▶ _Exercise requirements_
Retype exactly the lines that run from the line with "Task: Click the word Test Management Center" to the final line of the entries, keeping both ends and nothing else.

▶ _Data under study_

= Beginning of Section =

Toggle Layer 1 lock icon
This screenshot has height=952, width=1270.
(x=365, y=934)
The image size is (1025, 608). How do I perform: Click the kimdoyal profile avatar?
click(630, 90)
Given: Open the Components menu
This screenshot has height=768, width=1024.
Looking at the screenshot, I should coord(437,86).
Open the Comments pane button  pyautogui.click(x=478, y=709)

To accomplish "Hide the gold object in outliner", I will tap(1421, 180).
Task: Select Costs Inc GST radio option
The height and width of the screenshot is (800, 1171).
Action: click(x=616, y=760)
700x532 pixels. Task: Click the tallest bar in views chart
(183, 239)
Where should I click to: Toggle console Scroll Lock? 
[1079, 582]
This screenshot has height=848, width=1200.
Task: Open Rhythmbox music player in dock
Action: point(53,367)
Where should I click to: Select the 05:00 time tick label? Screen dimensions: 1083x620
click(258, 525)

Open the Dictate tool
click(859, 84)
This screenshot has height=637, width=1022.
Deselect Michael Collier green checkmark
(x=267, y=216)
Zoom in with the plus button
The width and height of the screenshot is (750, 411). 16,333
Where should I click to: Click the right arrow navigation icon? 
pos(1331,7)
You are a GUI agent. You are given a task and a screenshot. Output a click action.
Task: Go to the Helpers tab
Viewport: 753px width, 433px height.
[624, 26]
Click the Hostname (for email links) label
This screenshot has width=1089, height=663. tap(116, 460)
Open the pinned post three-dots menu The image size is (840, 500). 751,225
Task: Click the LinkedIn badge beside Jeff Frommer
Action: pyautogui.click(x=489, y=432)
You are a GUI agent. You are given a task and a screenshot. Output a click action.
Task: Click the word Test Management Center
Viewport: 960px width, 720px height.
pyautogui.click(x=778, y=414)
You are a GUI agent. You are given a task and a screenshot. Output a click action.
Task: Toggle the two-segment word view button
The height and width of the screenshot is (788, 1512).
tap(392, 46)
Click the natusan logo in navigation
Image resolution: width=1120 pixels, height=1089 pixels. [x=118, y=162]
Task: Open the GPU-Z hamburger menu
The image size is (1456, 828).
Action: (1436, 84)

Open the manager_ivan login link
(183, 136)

= End of Section =

▶ _Problem solution_
Task: Click the word Test Management Center
Viewport: 960px width, 720px height.
pyautogui.click(x=778, y=414)
You are a GUI agent. You are given a task and a screenshot. Output a click action.
Task: Toggle the two-segment word view button
The height and width of the screenshot is (788, 1512).
tap(392, 46)
Click the natusan logo in navigation
Image resolution: width=1120 pixels, height=1089 pixels. [x=118, y=162]
Task: Open the GPU-Z hamburger menu
The image size is (1456, 828).
Action: (1436, 84)

Open the manager_ivan login link
(183, 136)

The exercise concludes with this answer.